I have this trivial C program, but just can't it to link correctly.

here is the program,

#include <gsl/gsl_cdf.h>
#include <stdio.h>

int main()
{
   double bottom_tail = gsl_cdf_gaussian_P(-1.96, 1);
   printf("Area between [-1.96, 1.96]: %g\n", 1-2*bottom_tail);
}

at the shell, I'm doing:

gcc gsl_erf.c -o gslTest -I/usr/local/include/gsl -L/usr/local/lib

I know for sure that the gsl_cdf.h header file is in /usr/local/include/gsl, similarly I know that the .sos are in /usr/local/lib

the linker, gcc backend?, complains that I have an undefined reference to gsl_cdf_gaussian_P

I thought my order was incorrect, so I also tried:

gcc -I/usr/local/include/gsl -L/usr/local/lib gsl_erf.c -o gslTest

but this craps out as well. What am I doing wrong? :(

Was it helpful?

Solution

You have to tell the compiler to actually link with the library you're using: you need an -l option, probably something like -lgsl. (Take the name of the .so file, remove the .so suffix and lib prefix, and that's what to put after -l.)
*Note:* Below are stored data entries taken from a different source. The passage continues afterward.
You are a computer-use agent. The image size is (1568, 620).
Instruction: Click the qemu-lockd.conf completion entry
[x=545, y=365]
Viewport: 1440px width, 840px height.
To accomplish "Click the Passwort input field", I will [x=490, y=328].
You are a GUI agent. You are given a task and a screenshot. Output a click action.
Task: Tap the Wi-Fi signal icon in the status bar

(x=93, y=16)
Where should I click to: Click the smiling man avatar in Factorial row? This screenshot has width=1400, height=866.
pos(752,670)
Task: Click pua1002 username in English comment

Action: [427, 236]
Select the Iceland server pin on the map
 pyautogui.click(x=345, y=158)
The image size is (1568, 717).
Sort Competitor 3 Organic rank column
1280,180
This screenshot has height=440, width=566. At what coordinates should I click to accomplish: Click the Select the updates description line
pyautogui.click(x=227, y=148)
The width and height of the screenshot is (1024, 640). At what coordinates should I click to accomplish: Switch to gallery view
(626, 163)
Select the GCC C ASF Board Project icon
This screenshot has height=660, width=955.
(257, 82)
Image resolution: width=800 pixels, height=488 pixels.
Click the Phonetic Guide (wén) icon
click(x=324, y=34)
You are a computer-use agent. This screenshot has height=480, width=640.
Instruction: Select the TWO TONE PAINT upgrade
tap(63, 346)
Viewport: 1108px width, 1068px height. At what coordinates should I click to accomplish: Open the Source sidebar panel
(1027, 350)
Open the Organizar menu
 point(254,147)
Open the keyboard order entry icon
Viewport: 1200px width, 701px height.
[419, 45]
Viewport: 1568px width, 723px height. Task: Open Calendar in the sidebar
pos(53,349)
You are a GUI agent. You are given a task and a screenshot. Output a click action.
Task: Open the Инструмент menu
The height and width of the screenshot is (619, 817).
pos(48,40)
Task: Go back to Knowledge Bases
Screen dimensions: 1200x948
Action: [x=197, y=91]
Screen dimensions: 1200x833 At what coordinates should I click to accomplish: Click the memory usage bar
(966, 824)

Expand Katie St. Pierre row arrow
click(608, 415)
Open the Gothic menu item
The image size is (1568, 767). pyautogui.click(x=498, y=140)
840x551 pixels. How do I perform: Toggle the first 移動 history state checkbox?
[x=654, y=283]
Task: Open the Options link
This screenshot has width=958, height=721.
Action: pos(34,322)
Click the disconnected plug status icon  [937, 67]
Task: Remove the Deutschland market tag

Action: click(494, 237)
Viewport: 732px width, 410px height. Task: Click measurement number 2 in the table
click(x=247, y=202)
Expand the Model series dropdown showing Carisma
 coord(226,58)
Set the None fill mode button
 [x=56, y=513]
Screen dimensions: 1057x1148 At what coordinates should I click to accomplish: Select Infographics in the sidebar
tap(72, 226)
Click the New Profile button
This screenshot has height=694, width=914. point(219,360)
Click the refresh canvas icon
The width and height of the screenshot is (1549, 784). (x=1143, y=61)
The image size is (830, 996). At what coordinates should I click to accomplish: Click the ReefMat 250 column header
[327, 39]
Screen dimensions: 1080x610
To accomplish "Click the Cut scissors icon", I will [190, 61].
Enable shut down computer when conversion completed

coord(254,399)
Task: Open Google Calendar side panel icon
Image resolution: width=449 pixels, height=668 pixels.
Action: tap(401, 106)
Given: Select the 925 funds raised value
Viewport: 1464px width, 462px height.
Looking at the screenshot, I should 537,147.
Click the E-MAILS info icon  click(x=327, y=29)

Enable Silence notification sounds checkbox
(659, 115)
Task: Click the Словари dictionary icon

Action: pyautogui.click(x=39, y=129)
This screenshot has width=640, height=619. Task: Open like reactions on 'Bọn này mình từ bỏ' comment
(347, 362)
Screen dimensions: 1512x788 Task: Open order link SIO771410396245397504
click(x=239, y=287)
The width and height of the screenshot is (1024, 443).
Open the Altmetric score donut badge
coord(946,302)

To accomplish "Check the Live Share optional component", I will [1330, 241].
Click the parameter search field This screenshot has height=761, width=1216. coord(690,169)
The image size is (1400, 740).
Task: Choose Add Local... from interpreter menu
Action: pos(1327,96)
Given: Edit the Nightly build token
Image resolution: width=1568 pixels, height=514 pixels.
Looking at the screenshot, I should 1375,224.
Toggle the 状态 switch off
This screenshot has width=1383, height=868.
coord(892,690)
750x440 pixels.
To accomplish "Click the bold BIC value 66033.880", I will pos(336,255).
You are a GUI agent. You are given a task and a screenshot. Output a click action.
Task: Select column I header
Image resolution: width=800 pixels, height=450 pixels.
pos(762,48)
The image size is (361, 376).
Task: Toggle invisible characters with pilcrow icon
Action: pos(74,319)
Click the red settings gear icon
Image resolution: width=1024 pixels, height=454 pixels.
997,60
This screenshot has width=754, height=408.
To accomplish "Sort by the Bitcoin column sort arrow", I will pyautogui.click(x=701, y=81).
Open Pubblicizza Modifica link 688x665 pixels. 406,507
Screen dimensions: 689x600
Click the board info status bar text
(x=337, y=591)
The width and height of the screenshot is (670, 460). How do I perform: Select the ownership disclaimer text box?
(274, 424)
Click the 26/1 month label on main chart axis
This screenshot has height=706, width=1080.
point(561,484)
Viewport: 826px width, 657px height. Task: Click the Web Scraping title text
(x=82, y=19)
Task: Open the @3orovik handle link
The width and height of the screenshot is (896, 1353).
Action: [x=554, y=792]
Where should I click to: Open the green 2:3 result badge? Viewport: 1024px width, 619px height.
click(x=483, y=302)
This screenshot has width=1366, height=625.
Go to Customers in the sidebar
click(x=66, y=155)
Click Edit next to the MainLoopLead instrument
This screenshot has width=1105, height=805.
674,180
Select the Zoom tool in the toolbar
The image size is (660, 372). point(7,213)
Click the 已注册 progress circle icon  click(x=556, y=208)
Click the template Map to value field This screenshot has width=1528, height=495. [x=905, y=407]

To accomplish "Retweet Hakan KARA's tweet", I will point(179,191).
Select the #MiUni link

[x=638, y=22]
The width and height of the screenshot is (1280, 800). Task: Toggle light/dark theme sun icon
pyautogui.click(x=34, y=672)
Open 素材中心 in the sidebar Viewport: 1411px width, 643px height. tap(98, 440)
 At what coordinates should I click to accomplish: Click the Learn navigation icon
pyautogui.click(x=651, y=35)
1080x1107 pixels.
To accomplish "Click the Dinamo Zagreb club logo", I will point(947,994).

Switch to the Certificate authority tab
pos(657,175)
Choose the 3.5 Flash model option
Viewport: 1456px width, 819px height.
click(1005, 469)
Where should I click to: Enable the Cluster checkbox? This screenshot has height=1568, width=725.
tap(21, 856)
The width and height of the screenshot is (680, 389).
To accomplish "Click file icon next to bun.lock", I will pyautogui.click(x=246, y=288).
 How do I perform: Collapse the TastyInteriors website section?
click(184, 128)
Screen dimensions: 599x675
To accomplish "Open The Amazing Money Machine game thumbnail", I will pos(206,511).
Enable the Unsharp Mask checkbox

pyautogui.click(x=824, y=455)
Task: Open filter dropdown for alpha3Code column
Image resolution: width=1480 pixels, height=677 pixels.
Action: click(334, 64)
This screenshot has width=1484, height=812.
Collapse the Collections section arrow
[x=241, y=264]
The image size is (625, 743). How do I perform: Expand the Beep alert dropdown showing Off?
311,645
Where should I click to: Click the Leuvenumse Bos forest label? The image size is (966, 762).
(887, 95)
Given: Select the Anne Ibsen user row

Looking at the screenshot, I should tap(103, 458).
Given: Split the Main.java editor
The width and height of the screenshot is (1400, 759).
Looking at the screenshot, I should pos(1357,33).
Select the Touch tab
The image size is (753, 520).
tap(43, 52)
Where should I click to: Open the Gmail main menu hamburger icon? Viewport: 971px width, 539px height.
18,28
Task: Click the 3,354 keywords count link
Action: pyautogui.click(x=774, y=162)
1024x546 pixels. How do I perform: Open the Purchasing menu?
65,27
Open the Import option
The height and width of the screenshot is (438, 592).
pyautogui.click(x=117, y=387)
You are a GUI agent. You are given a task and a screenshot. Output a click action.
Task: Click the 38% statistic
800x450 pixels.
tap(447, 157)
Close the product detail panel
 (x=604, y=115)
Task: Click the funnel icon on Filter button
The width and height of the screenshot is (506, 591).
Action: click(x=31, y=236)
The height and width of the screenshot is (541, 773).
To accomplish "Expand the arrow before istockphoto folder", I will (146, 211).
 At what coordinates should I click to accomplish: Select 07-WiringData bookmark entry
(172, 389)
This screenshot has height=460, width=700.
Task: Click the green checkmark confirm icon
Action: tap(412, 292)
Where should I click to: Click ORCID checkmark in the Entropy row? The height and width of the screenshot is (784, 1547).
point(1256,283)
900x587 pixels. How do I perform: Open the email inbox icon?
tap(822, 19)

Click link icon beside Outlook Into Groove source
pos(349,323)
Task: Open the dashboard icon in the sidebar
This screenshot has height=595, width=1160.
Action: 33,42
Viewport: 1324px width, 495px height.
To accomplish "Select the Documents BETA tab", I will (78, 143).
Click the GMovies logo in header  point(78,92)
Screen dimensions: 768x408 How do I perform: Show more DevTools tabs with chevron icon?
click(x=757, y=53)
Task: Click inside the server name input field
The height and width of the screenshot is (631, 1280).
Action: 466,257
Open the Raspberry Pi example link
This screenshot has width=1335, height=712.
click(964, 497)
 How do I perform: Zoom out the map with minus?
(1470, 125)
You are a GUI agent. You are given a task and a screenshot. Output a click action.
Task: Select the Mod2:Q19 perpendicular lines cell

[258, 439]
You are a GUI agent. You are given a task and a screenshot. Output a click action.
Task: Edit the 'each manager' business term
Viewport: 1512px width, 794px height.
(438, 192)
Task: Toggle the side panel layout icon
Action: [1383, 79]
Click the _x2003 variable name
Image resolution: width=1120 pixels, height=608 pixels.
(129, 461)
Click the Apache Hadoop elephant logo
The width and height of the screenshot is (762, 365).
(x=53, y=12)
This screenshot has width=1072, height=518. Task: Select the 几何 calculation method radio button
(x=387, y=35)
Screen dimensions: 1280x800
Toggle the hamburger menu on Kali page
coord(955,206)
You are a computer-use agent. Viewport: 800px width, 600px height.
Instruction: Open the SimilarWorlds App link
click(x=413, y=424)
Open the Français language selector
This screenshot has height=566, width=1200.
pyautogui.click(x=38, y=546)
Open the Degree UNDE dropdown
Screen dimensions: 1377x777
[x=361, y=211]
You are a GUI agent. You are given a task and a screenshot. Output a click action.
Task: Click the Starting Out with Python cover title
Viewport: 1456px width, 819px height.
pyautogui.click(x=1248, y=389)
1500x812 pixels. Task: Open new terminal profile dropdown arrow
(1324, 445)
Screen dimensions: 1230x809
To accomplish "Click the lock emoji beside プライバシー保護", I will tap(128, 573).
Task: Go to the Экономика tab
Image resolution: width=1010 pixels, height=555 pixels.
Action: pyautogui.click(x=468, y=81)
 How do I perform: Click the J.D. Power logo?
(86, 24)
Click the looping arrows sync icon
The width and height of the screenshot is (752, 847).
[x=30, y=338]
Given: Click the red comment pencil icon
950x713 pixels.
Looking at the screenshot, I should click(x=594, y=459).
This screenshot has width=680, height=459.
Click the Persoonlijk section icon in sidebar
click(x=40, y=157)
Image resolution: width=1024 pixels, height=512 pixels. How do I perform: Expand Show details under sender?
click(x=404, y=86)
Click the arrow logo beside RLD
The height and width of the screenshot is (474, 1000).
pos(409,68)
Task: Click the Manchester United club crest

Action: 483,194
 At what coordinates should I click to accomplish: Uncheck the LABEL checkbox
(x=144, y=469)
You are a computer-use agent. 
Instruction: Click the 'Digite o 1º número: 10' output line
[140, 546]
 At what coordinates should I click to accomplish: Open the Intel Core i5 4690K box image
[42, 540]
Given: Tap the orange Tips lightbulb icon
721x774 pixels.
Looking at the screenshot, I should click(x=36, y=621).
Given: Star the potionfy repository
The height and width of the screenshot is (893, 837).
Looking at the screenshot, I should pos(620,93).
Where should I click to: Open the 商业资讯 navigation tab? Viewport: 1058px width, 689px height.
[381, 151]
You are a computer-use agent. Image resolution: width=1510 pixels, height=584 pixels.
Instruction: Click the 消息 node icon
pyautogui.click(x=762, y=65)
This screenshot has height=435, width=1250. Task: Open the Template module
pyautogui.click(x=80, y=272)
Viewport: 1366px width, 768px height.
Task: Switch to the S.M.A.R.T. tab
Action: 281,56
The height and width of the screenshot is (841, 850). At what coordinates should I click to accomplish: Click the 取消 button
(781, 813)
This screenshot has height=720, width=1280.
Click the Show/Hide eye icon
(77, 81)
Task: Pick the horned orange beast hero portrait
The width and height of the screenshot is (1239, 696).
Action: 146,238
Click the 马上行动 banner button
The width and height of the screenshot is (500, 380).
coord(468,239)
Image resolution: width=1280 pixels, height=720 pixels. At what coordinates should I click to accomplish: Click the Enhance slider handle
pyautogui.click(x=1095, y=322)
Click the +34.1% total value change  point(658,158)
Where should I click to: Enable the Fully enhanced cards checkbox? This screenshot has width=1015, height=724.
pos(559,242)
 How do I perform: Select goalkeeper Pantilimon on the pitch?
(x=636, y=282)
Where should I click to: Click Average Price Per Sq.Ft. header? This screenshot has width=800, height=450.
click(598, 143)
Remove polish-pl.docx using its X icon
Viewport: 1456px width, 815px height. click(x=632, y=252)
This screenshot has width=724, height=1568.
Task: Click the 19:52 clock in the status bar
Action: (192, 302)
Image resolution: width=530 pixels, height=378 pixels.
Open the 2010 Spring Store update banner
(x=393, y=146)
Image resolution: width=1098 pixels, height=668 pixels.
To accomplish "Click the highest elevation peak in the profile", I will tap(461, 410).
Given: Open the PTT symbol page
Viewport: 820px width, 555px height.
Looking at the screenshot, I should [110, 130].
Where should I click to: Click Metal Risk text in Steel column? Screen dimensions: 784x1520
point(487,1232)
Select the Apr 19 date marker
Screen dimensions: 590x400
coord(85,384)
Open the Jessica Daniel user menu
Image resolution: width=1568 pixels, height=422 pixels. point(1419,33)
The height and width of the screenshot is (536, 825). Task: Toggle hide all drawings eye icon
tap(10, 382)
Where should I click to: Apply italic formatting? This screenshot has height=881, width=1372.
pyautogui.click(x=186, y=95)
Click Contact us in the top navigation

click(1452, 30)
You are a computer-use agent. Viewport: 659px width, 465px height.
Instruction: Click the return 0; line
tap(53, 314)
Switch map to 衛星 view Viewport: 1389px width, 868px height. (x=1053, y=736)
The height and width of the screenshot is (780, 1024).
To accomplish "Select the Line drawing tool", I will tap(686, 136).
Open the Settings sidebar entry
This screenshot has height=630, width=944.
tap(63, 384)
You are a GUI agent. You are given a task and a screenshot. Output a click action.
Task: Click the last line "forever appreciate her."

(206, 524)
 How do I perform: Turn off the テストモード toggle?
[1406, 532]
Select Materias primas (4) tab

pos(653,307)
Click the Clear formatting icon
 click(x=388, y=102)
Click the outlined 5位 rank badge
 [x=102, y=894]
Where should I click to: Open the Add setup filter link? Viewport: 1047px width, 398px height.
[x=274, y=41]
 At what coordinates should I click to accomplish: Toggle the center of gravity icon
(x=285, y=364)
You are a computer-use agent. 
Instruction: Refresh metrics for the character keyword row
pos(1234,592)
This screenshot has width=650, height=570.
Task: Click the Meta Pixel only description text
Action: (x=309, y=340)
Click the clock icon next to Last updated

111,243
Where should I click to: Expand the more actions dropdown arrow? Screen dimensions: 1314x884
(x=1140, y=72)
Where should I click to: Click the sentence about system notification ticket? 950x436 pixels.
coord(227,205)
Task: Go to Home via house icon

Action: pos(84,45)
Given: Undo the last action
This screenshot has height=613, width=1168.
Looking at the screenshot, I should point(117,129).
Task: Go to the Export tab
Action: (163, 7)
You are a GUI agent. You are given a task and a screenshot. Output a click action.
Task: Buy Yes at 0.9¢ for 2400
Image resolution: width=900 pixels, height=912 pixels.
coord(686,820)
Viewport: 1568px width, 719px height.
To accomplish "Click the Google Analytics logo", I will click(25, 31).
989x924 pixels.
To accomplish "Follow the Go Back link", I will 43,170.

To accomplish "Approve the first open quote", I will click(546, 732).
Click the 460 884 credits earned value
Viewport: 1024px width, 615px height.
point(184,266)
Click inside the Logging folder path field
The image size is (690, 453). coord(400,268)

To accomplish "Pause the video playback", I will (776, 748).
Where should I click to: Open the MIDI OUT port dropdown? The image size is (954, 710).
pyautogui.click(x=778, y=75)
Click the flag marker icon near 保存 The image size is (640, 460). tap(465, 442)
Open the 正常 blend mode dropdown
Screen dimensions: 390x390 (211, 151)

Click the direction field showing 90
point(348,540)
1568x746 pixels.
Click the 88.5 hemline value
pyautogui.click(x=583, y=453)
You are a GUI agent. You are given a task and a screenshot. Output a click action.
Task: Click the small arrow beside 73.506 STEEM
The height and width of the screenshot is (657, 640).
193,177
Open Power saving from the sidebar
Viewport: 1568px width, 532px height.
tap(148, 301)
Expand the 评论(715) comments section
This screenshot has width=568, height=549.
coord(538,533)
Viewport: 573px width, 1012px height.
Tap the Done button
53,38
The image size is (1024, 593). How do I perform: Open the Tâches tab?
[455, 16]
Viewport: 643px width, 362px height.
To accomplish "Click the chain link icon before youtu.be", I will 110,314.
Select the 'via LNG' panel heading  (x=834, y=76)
The -L option tells the linker where to find libraries, but doesn't direct it to actually link with anything — just like the -I option tells the compiler where to find headers, but doesn't actually #include any code.

OTHER TIPS

You don't actually ask for the libraries on the compile command. You provide a search path with "-L" but you don't actually request the libraries. You need something like "-lgsl" as well (assuming the library is libgsl.so).